Ricapitolando, il Ministero delle Infrastrutture e della Mobilità sostenibile ha approvato i progetti di interventi per un totale di 337 milioni di euro: 210 mln riguardano il potenziamento e l’elettrificazione della Rete ferroviaria, 6,75 milioni il rinnovo dei treni per il trasporto pubblico locale regionale. Previste risorse anche per le infrastrutture idriche primarie, mente 60 milioni sono relativi a quattro progetti nel Programma innovativo nazionale per la qualità dell’abitare. Sono importanti perché finalizzati a ridurre il disagio abitativo aumentando il patrimonio di edilizia residenziale pubblica, a rigenerare il tessuto socioeconomico dei centri urbani, a migliorare l’accessibilità, la funzionalità e la sicurezza di spazi e luoghi degradati, spesso localizzati nelle periferie. Come anticipato in precedenza, sono poi previsti 24 milioni per le Zes che riguardano Termoli: potenziamento della viabilità interna e del sistema di depurazione e implementazione della logistica e realizzazione della zona franca doganale.

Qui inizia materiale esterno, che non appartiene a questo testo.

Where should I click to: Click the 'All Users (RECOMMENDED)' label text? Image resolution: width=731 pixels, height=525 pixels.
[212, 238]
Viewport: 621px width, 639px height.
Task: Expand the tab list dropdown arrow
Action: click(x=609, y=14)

Dal Mims semaforo verde anche ai finanziamenti, con le risorse del Piano complementare e altre risorse nazionali, della Ciclovia adriatica con 74 milioni di Euro, parte di questi fondi sarà a disposizione del Molise. 21 i milioni di euro concessi alla nostra regione per il rinnovo degli autobus extraurbani regionali, 2 milioni e mezzo per la mobilità ciclistica urbana, 14 milioni per la riqualificazione edilizia residenziale pubblica e 14 mln per sostenere le aree interne, con questa suddivisione: 5,77 milioni per Alto Medio Sannio, 3,21 milioni per il Fortore, 2,65 per le Mainarde, 2,83 per il Matese.

Infine, per i finanziamenti connessi al PNRR e al Piano complementare sono previsti 166 milioni per lo Sviluppo del Sistema europeo di gestione del trasporto ferroviario, piano stazioni al Sud e Programma nodi e direttivi ferroviari. Si tratta di interventi per la cosiddetta velocizzazione adriatica, il raddoppio Termoli-Ripalta-Lesina ed elettrificazione e velocizzazione della tratta Roccaravindola-Isernia-Campobasso.

Parliamo solo di alcuni degli interventi che ci vedranno protagonisti e che ci imporranno di profondere il massimo sforzo.

Nel frattempo, continuiamo a lavorare tanto per la quattro corsie sulla quale abbiamo più volte registrato la disponibilità da parte di esponenti del Governo Draghi.

Un’opportunità che dovremo saper cogliere per la ripartenza e lo sviluppo del territorio, tutti insieme, con una nuova sensibilità, avendo cura di guardare ad un modello di sviluppo più sostenibile.